The purpose of using the HPC resources has always been to achieve visualization of a large data set that represents authentic 3-dimensional microvascular architecture, which includes the complete capillary bed system. And to achieve this goal on a relatively large volume of vascular tissue, in the case of vascular tissues found in a human foot. The capillary bed, the critical part of this structure, represents the functionality of the blood vascular system. Our main goal this summer has always been to model this functional architecture in a human foot using the ct and micro-ct image data I provided captured from a human vascular corrosion cast of a human foot.

We started with the big toe, and if time permits, we have four more toes, the sole and the larger vessels of the rest of the foot and lower leg.

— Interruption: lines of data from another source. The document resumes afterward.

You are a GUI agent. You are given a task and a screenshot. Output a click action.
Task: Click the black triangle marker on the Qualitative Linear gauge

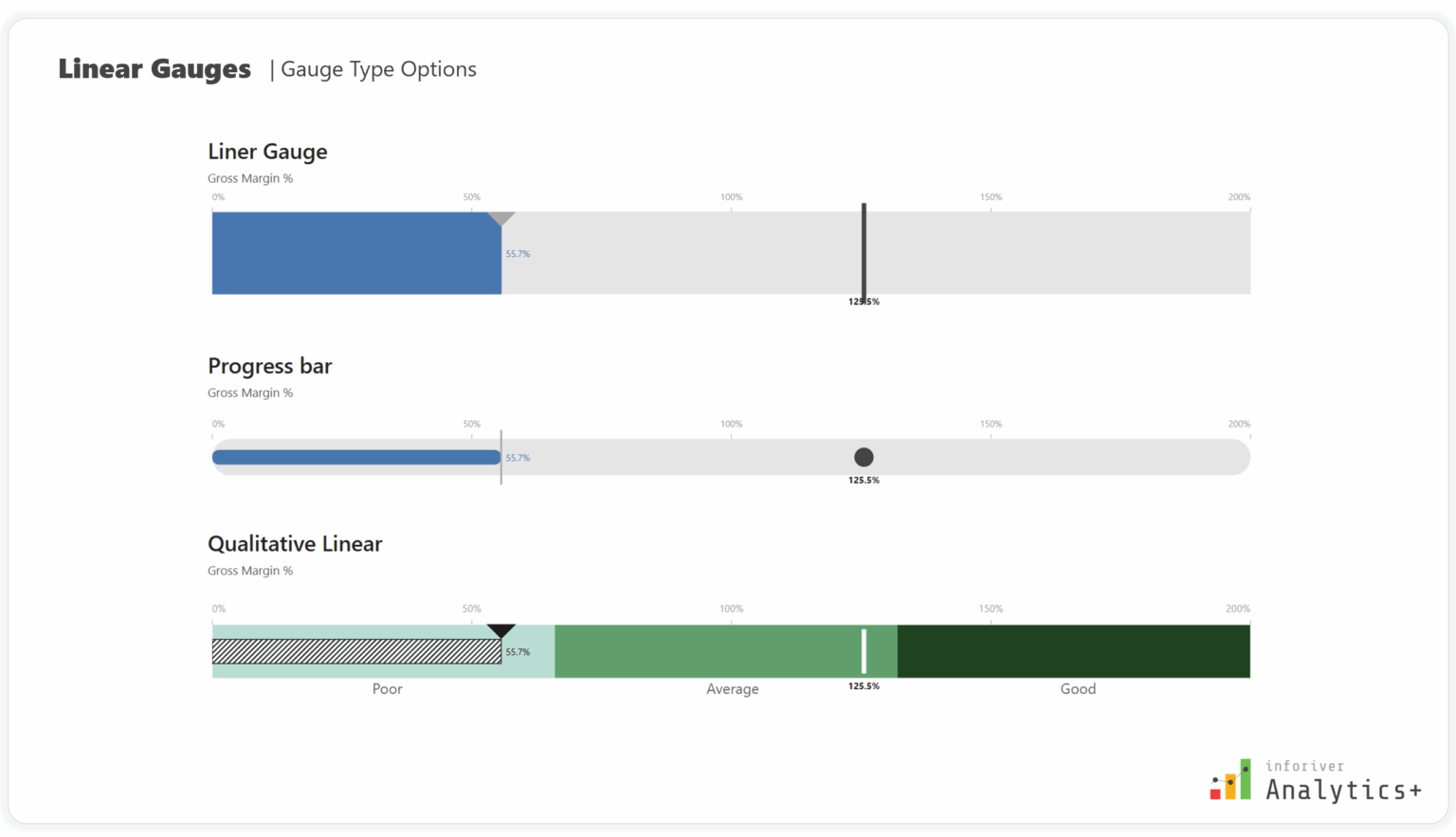tap(501, 631)
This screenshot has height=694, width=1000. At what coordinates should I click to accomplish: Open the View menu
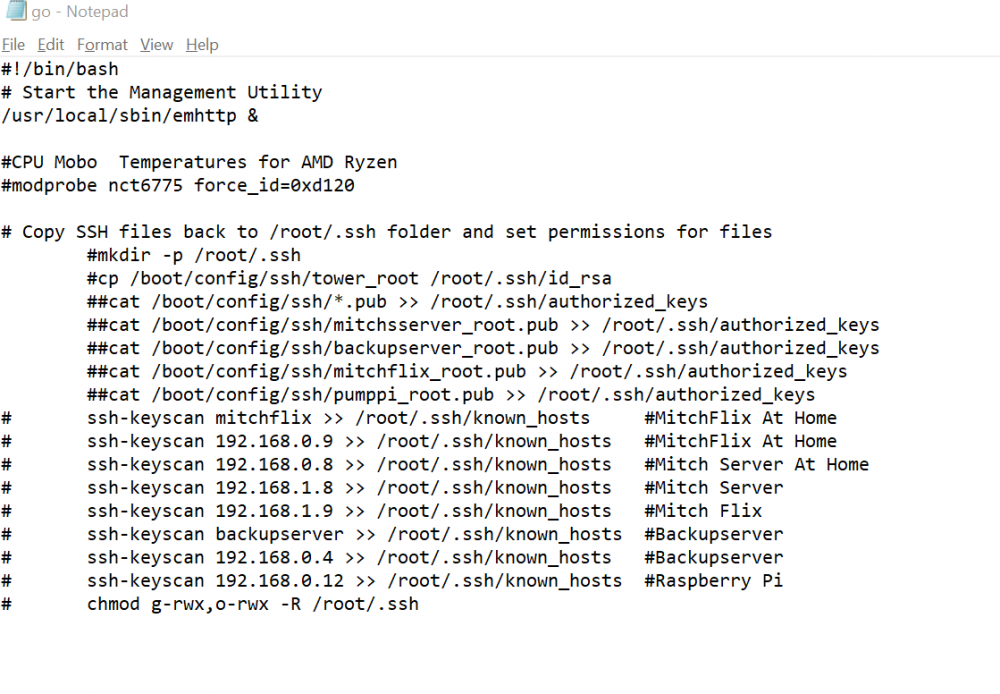[156, 45]
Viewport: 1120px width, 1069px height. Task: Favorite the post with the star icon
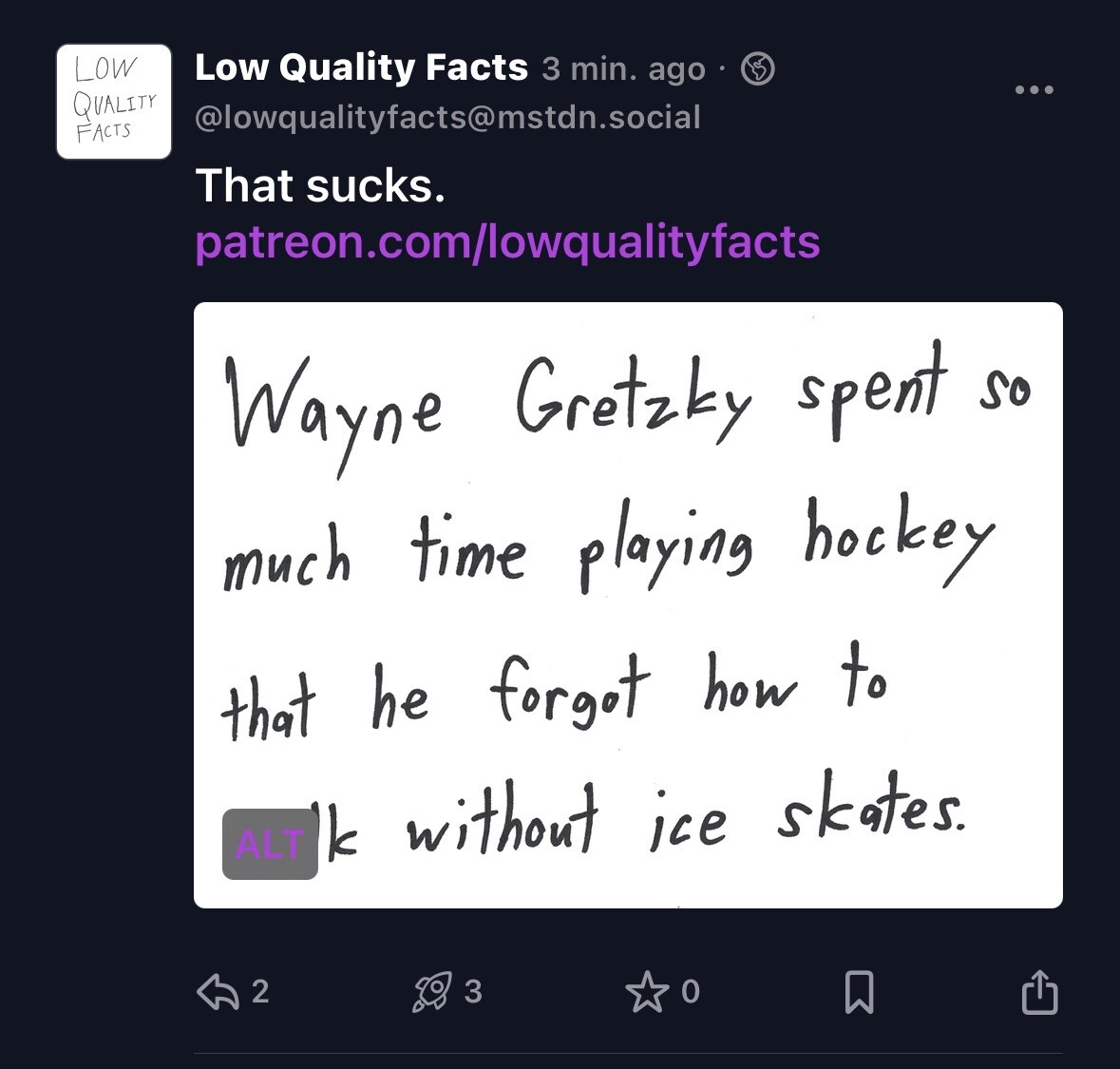(x=647, y=993)
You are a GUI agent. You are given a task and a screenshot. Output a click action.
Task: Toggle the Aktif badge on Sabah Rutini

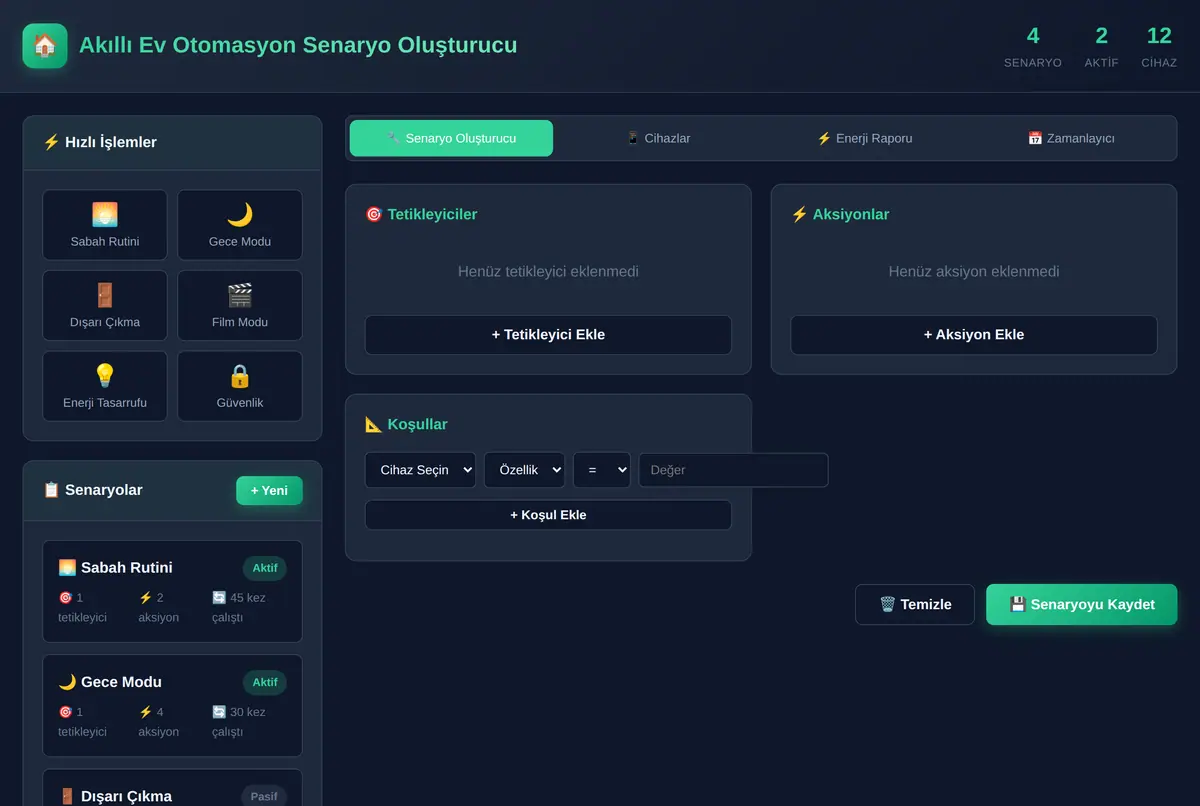pyautogui.click(x=265, y=568)
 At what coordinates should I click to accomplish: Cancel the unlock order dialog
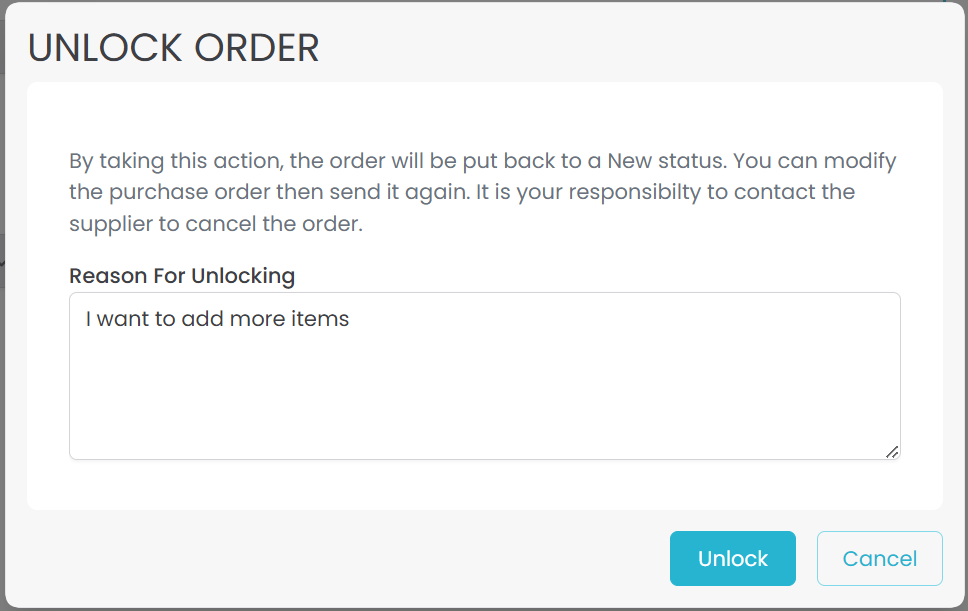(x=879, y=558)
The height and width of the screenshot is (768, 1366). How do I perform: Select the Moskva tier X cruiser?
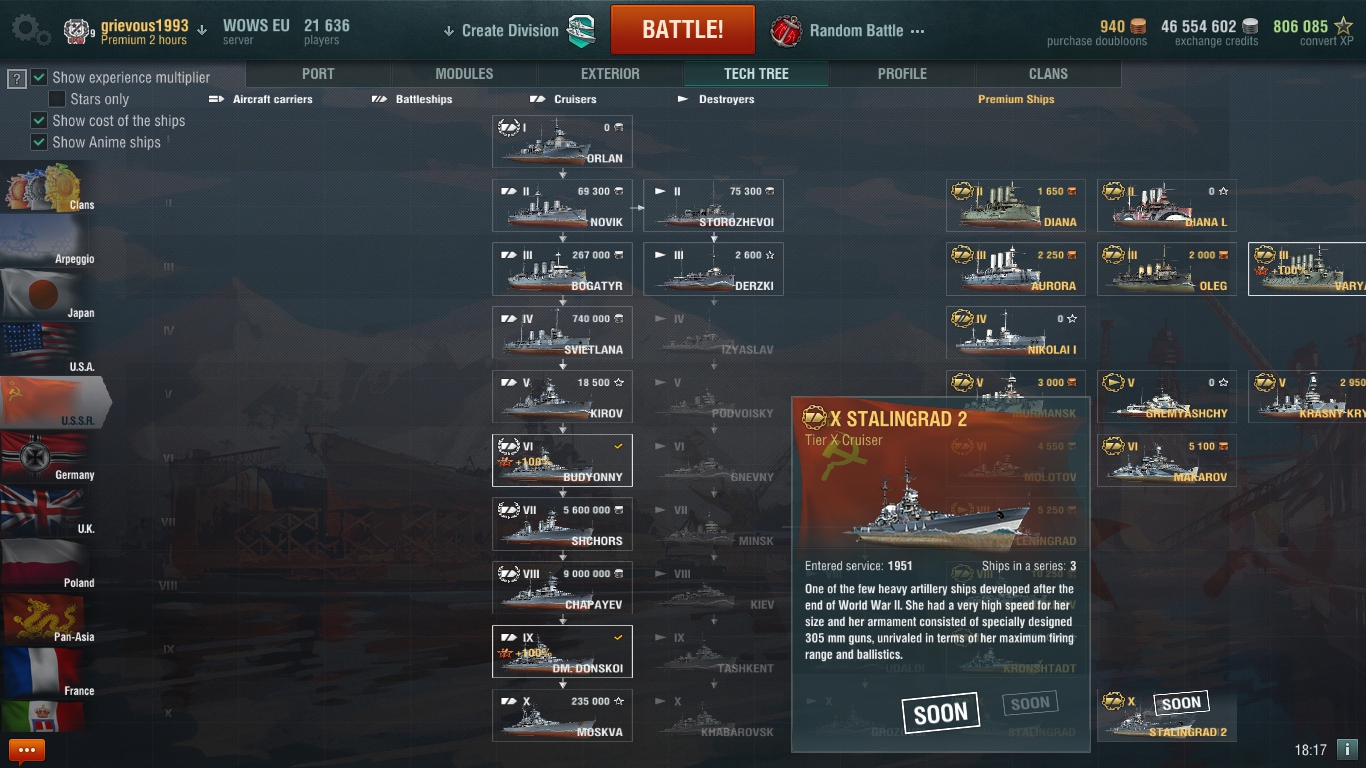[x=562, y=716]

The other goal, animation of this microvascular system, is undoubtedly one of the goals for the summer project. Still, animation of a large volume of vascular tissue is not a novel achievement on a low-resolution incomplete model which doesn’t include its capillary bed. Animation of an incomplete capillary bed system is not our goal unless we discover that it is impossible to achieve the 3-D reconstruction of the complete volume using VisIt and the HPC exascale resource available. With the results we have obtained, I am confident we can meet our goals.

Magicat-0 commented 2 years ago

@wmondy Yes i agree, one of our goals has been to visualize and process the microCT dataset from the corrosion cast and the rest of the project plan points outlined above. That is why i was confused when you mentioned our main goal was creating a live and functional microvascular structure to support the tissue architecture of a foot/leg.

Thank you for the clarification.

markcmiller86 commented 1 year ago

BTW, I found easies way to create .imgvol file

Be sure you are running a bash shell. Best way is to just run sh command...that will drop you into a new shell.

First, get into the folder where the .tif files you want to assemble into an .imgvol file are.

Then, drop into a bash shell (sh) and from there type in the following command(s) (its actually a very tiny shell script)

for f in *.tif; do echo $(pwd)/$f; done > ~/file.imgvol

You might need to adjust the *.tif filter to ensure you get only the files in the folder that are the slices.

The ~ in the output file name says to write that file to your home directory.

Inspect the file visually to ensure it appears correct.